Stated exercise A >> Return, word for word, the listing lines starting with the line that contains "Open the SKU 233: Product 233 link" and going on through the line that contains "Image resolution: width=1349". Leave the pictures out.

Page >>
- - - - -

August 15.—This morning, while driving, Josephine continued the conversation begun yesterday. I was alone with her in the carriage; she talked to me about M. de Talleyrand; she claims that he hates her, and without any motive but the injuries he has done her. Alas! it is too true that he who has offended never pardons. These words are written large in the history of the human heart. The offended person may forget it, but conscience never fails to remember. During Bonaparte's sojourn in Egypt, at a time when every one regarded him as ruined, M. de Talleyrand, who was always at the feet of power, had been in various circumstances very impolite to Madame Bonaparte. One day, especially, he was dining with her at the house of Barras; Madame Tallien was present; it is claimed that this woman, who was celebrated for her beauty, exercised at this time a great empire over Barras. M. de Talleyrand, placed near her and Madame Bonaparte, showed so much grace in the attentions with which he surrounded Madame Tallien, and so little politeness toward Madame Bonaparte, that the latter, who knew him to be the perfection of courtiers, concluded that General Bonaparte must be known to be dead for him to treat her so badly; because if he had thought he could ever return to France, he would have been afraid he might avenge the slights put upon his wife in his absence. This idea, uniting with wounded self-love, made her leave the table in tears. M. de Talleyrand, who has not forgotten this circumstance, and who fears lest Josephine may one day have the power and the wish to revenge herself for it, did all that lay in his power during the last three months that elapsed before the creation of the Empire, to induce Napoleon to divorce her, in order that he might marry the Princess Wilhelmine of Baden; he urged, with all possible skill, the support he would gain in the courts of Russia and Bavaria, with whom he would become allied by this marriage; and the need of consolidating his Empire by the hope of having children. The Emperor wavered a little; but he finally resisted, and Josephine has no more anxiety on that account. 3
Although she has not much intelligence, she is not lacking in a certain
sort of cleverness; she has known how to profit by the superstitious weakness
of the Emperor, and she sometimes says to him: "They talk of thy star,
but it is mine that influences thine; it was to me that a lofty destiny
was predicted." This idea has probably contributed more than people
think to the overthrow of M. de Talleyrand's schemes, and to tighten the
bonds he wished to break. 4
Josephine has just told me a rather piquant anecdote. Madame de Staël wrote to Count Louis de Narbonne not long since. As she was sending her letter by a man whom she believed trusty, she expressed her whole mind; she was particularly sprightly concerning persons who have accepted places at court since the creation of the Empire. She added that she hoped that she would never be chagrined, in reading the journal, by seeing his name beside theirs. The man entrusted with this letter carried it to Fouché. The latter (after paying for this rascally transaction) read it, copied it, and having closed it up again with care, said to the man: "Fulfil your commission; get M. de Narbonne's answer, and bring it to me," which he did not fail to do. The Count replied in the same tone. They say that we were not spared in this response. I forgive him with all my heart; I am tempted to laugh myself at the bizarre ensemble that we present. This court is a veritable harlequin's dress; but if the costume has all the requisite motleys, harlequin has not all the graces of his state; 5 his awkwardness is in singular contrast with the great nobles by whom he is surrounded. I am sorry that one can set over against the Count's pleasantries his assiduity in the circles of Cambacérès and of all the ministers. Josephine claims that this letter, of which Napoleon is reminded by each obeisance of M. de Narbonne (and he makes a good many of them), deprives them of all their grace, and that he will never obtain anything. 6
August 16.—I perceive, by the redoublement of politeness in the persons who surround the Empress, how much I am daily losing in their esteem. At court, it is in this way that one must measure the degree of attachment one inspires. For some days I had been astonished to find that I had become the object of general attention; to tell the truth I did not know to what to attribute it, and in my innocence I might perhaps have laid it to my own merits. Who knows just how far self-love might have misled me? M. de ——, the most affected, the most insipid of all courtiers, past, present, and to come, undertook to enlighten my inexperience; he called on me this morning, ten times more reverentially than usual. He said to me that everybody had remarked Josephine's kindness toward me, our long conversations together, the attention with which she offered me every day at breakfast the dishes she found in front of her; that, for his part, he had been particularly pleased on remarking these distinctions; but that they had become a subject of jealousy to many persons. I laughed at the importance which he attached to all that, and I privately promised myself no longer to put to my own credit attentions which I owe only to the whim of the sovereign.

- - - - -

Record set >>
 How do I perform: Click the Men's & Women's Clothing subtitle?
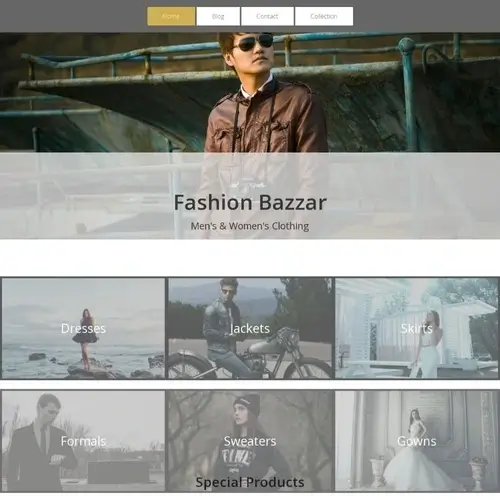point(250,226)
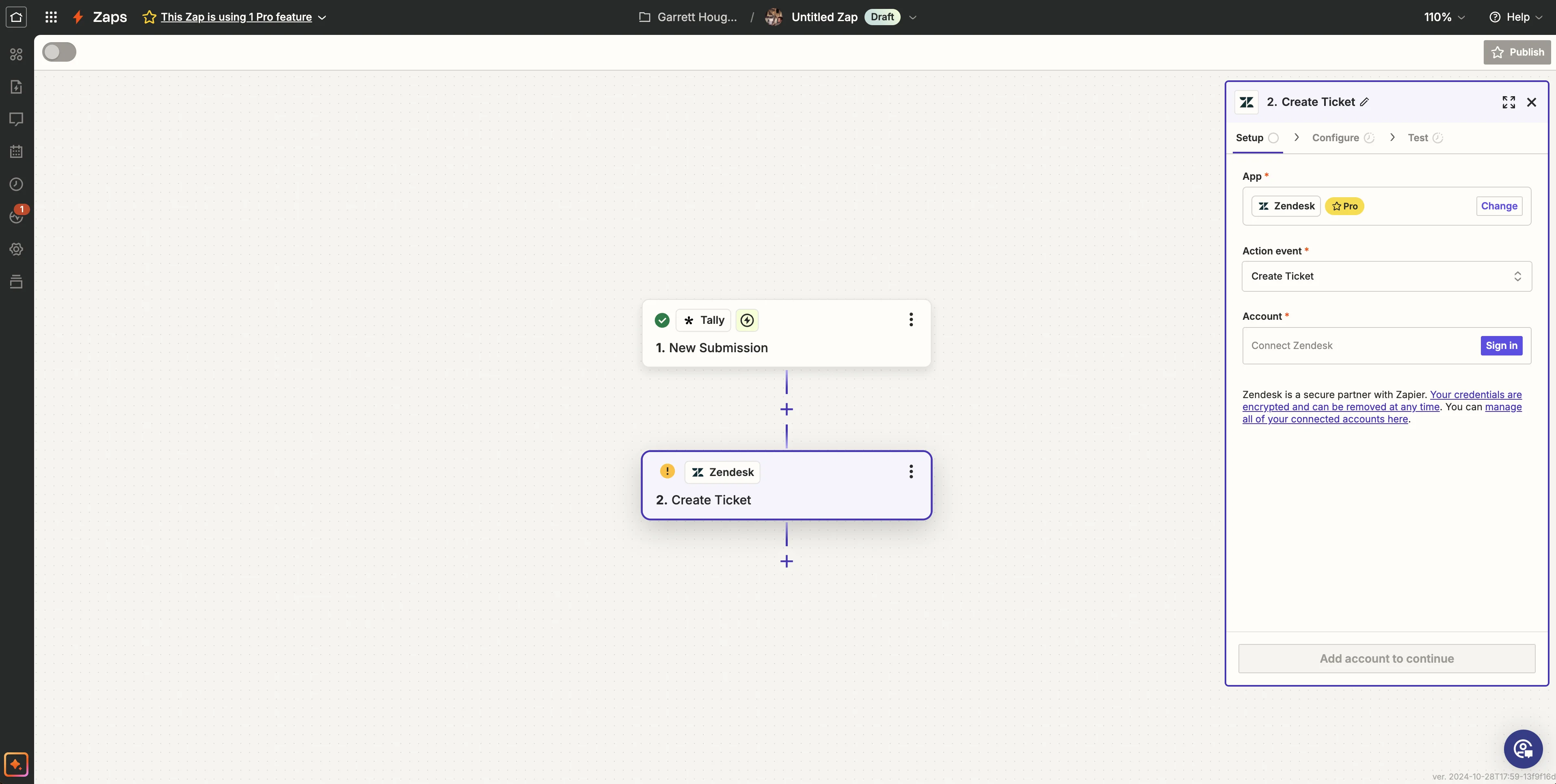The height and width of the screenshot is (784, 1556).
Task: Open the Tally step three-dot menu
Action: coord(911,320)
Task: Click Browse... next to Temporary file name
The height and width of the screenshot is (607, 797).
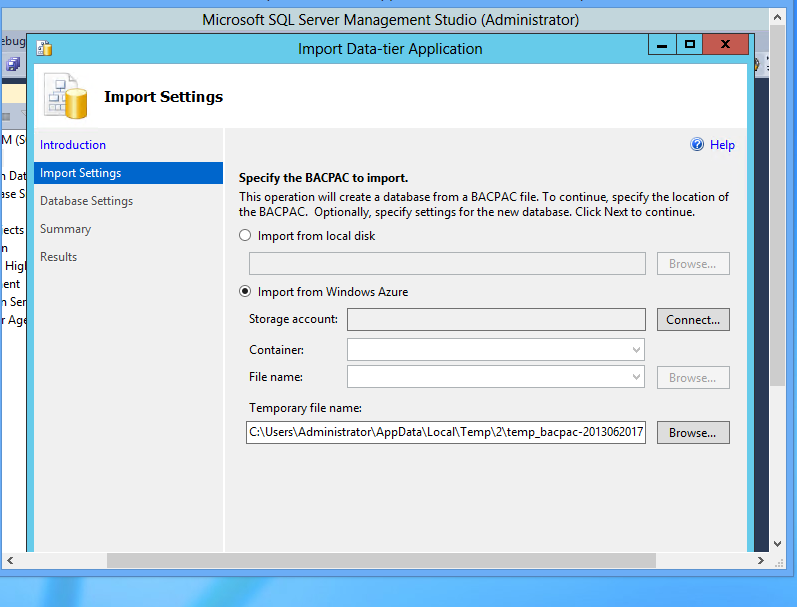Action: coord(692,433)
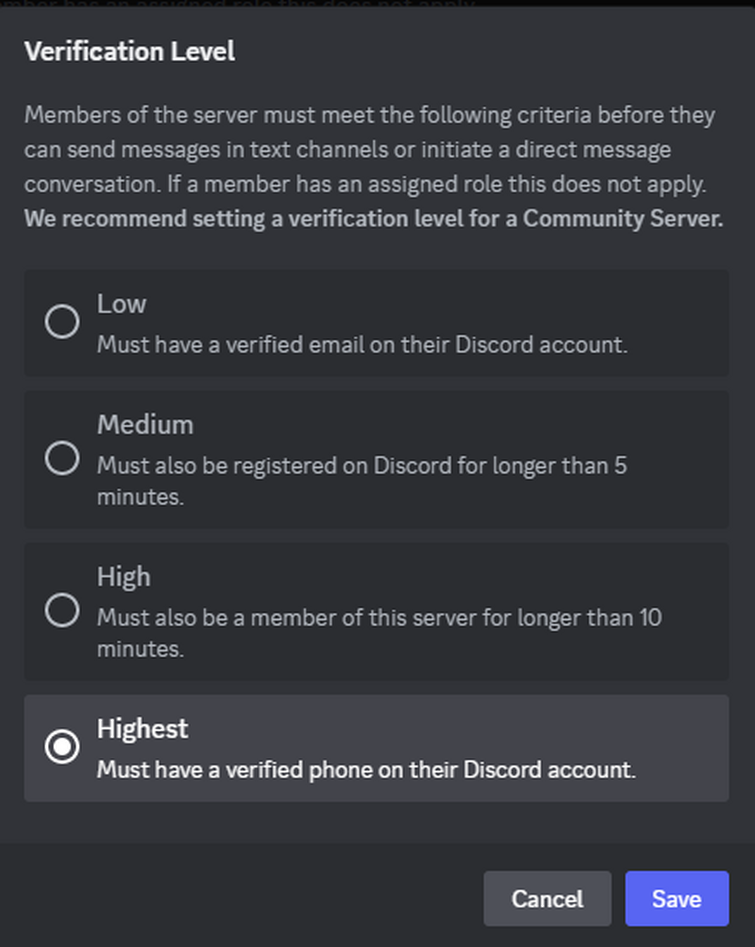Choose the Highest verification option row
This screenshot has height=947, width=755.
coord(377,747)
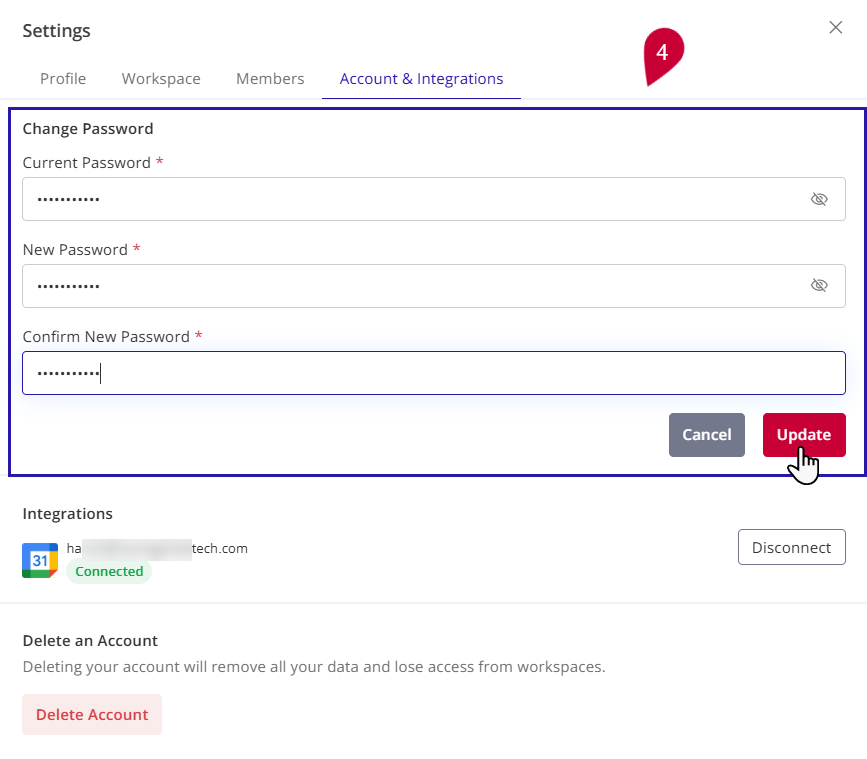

- - - - -

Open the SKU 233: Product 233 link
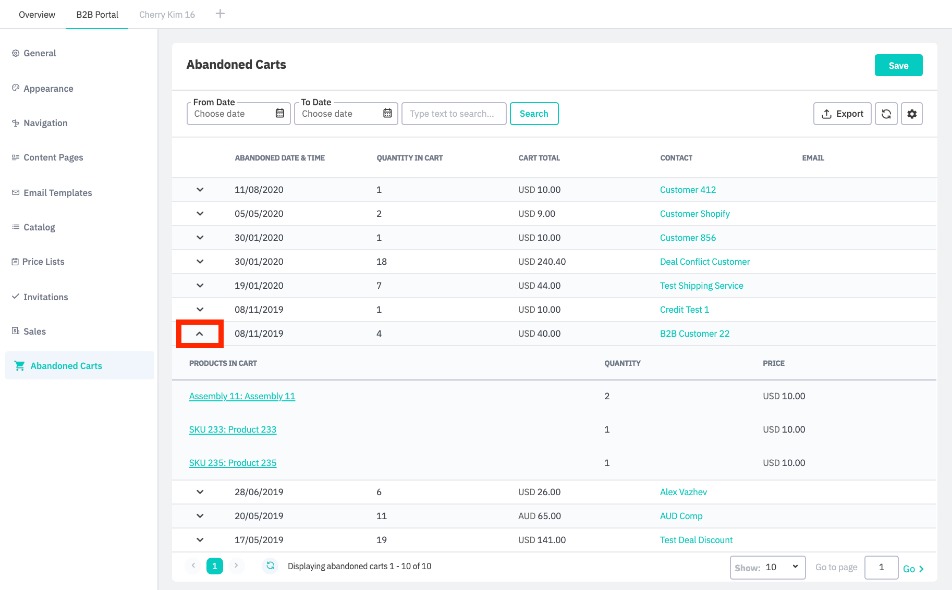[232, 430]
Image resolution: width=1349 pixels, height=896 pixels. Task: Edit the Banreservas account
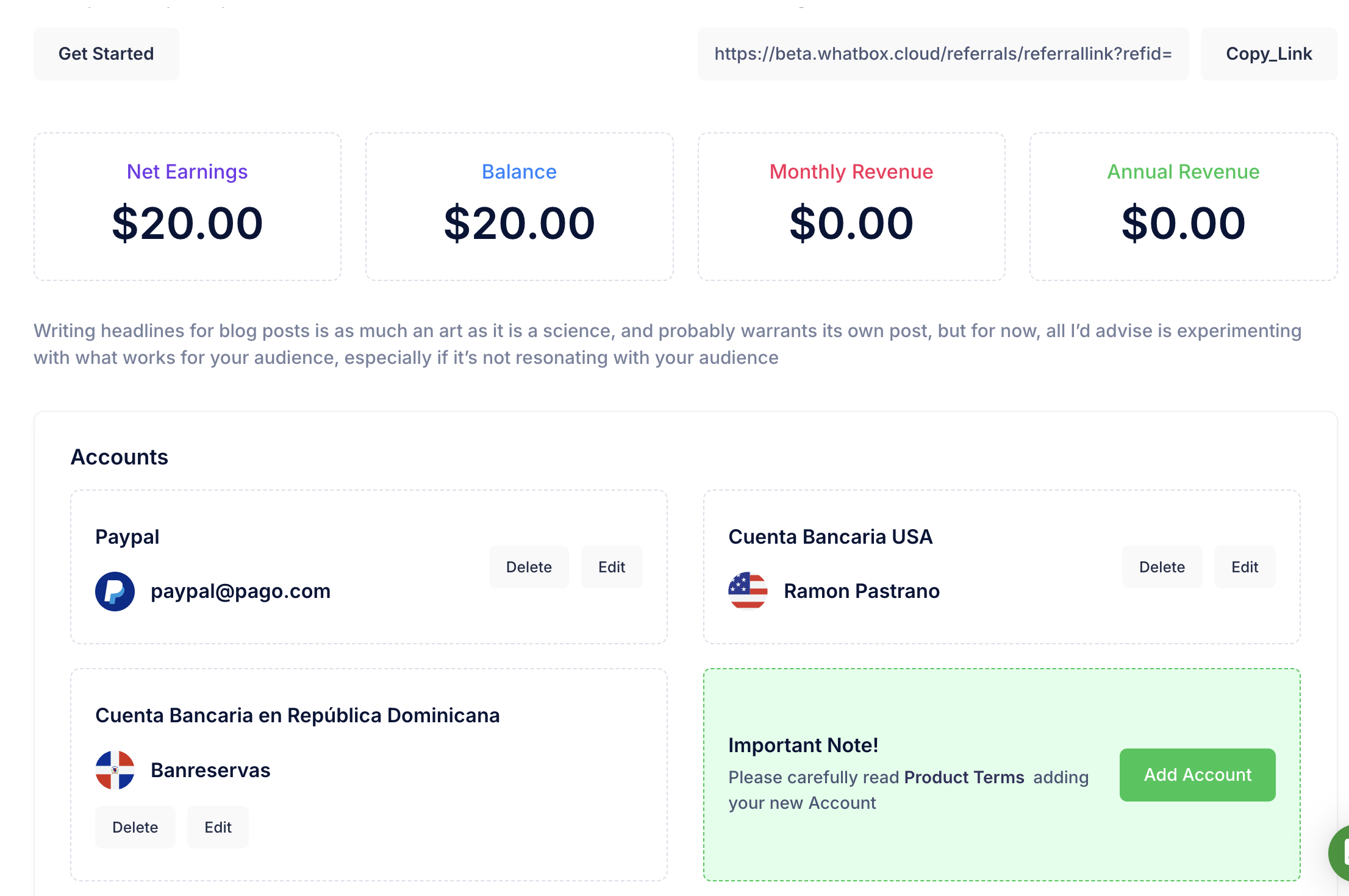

- - - - -

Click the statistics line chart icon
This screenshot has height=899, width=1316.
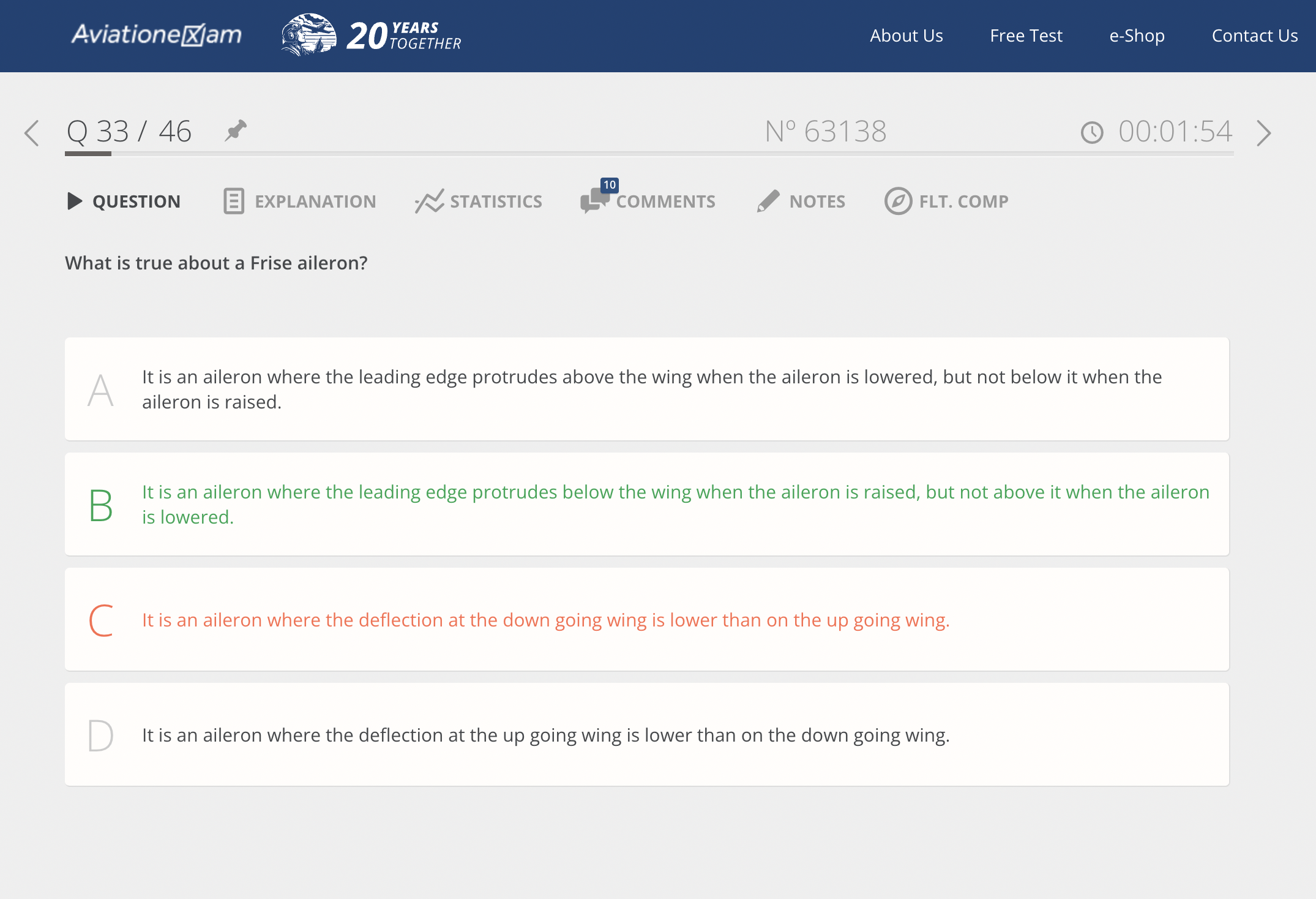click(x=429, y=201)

- - - - -

Stated exercise B >> Carry the court diary about Josephine further from the point where it stops.

Exercise response A >>
Open the SKU 233: Product 233 link
[232, 430]
Image resolution: width=1349 pixels, height=896 pixels. Task: Edit the Banreservas account

Exercise response B >>
August 16.—To-day we have had a grand ceremony in the church, for the distribution of several decorations of the Legion of Honor. They had been sent to General Lorges, who desired that Josephine should give them herself. The clergy came to receive her at the door of the church. A throne was prepared for her in the choir, and everything had a solemn appearance. General Lorges made a speech, but he is more brave than eloquent; he knows how to fight better than he knows how to speak in public. He said to us in this discourse that he thought himself happy in seeing beauty on the throne and virtue beside it. If this is not his exact phrase, it is at least his thought. We could all feel aggrieved at this compliment, since to one he accorded virtue without beauty, and to the others beauty without virtue, but we all laughed a good deal over it when we came out. The Empress told us that she was very well content to have virtue for her lot, and asked to which one of us that of beauty had been awarded. Self-love stood ready to persuade each one that she had been intended, and we mutually took the credit of this compliment.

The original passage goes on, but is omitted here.